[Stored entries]
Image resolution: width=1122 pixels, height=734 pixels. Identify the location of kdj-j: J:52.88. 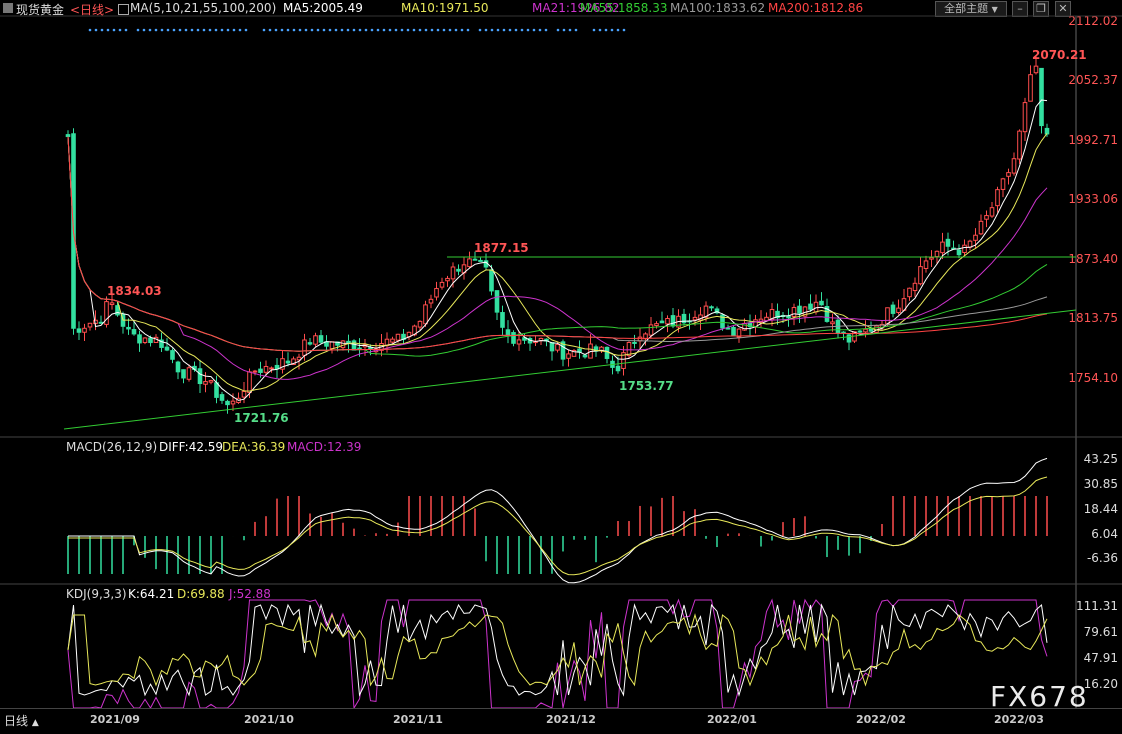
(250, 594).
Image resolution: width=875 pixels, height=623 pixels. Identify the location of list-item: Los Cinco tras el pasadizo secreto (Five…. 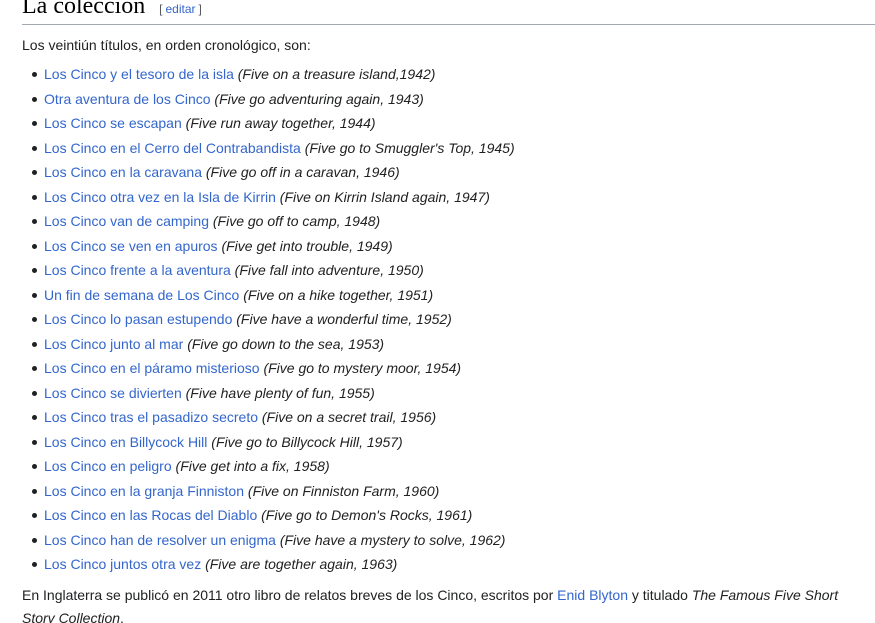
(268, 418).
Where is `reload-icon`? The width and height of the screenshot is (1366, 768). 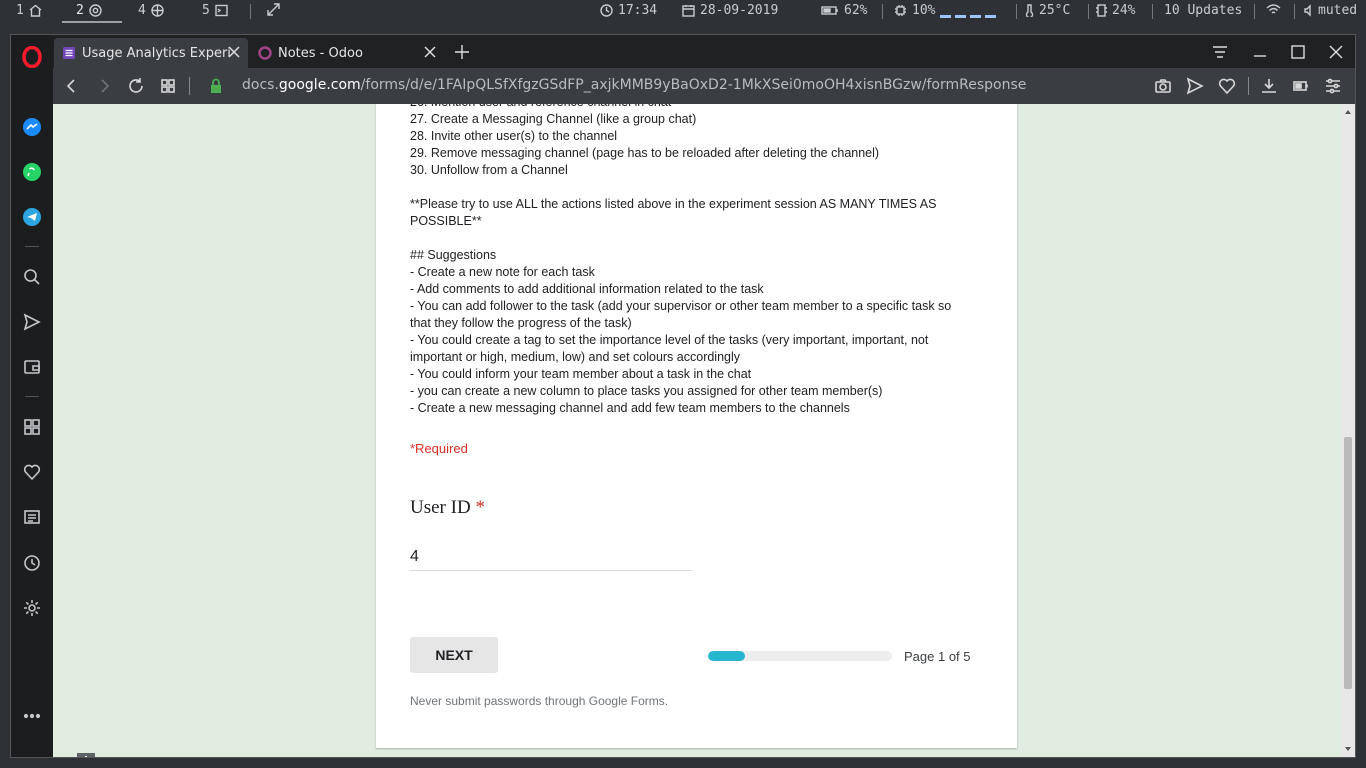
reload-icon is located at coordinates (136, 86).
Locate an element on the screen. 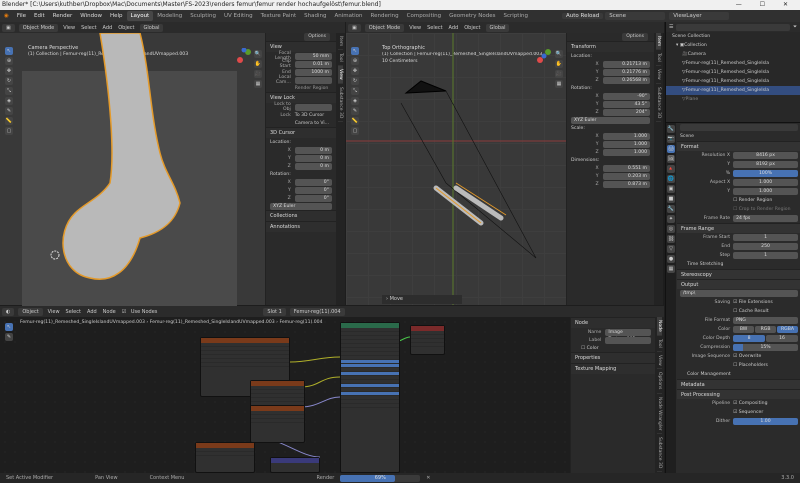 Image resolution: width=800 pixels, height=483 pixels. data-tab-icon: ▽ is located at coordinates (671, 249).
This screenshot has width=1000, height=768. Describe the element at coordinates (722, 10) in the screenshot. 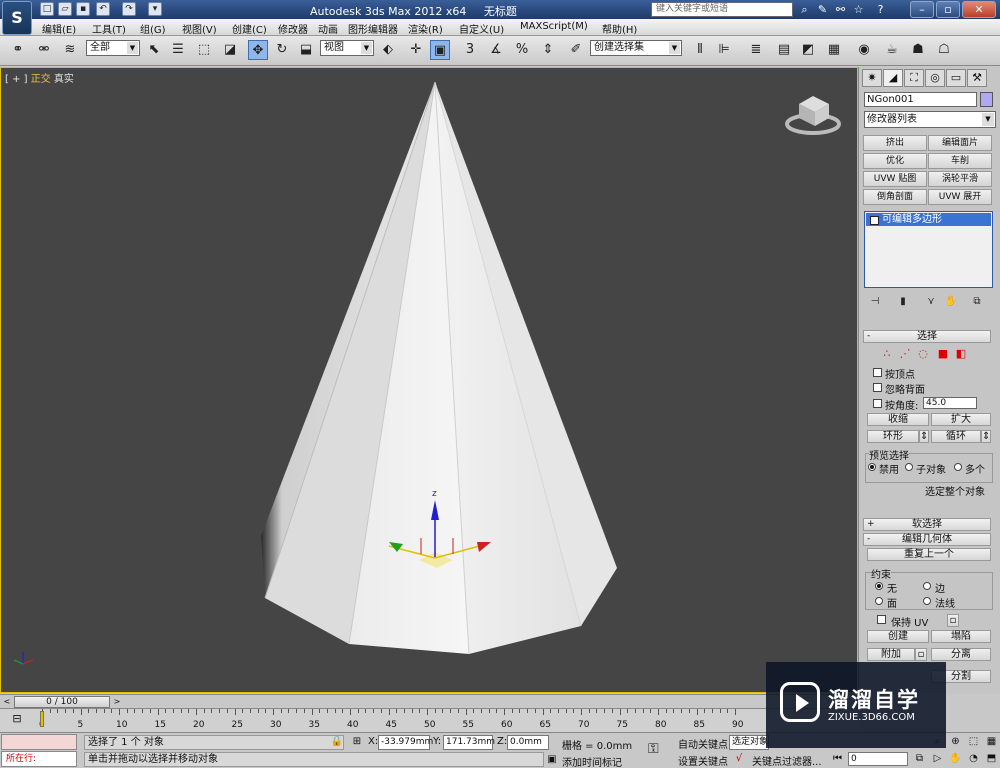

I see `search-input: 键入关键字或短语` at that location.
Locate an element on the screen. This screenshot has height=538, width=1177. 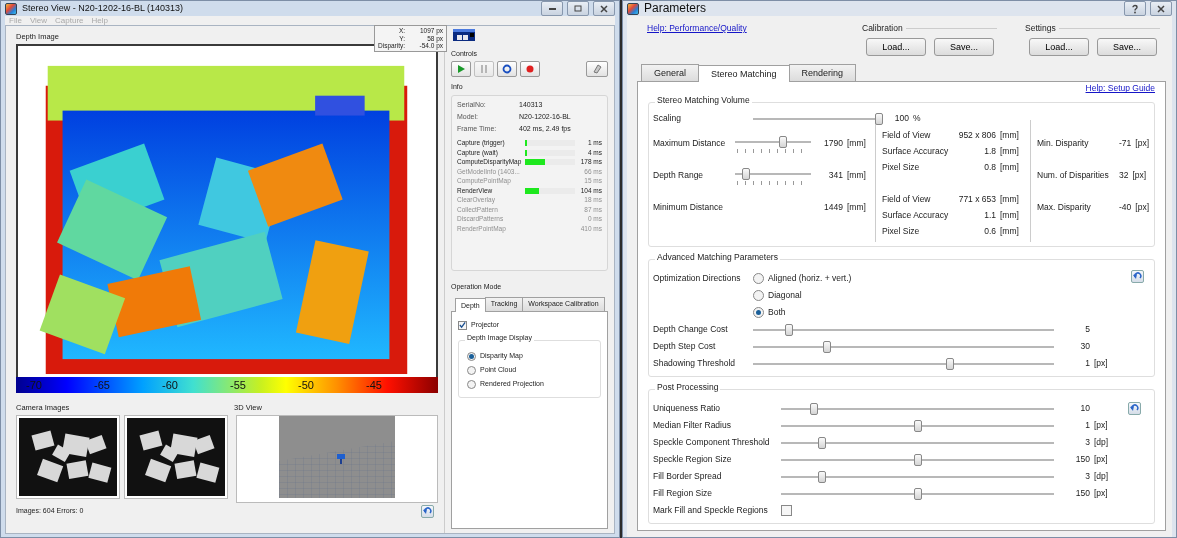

* Aim of the exercise:
Reproduce the entries word for word, starting at the line that contains "This screenshot has width=1000, height=768." and continuing through the end of the entries, both ends included. Leave the pictures out of your copy.

* Result for this task:
This screenshot has width=1000, height=768. Describe the element at coordinates (722, 10) in the screenshot. 

I see `search-input: 键入关键字或短语` at that location.
Locate an element on the screen. This screenshot has height=538, width=1177. 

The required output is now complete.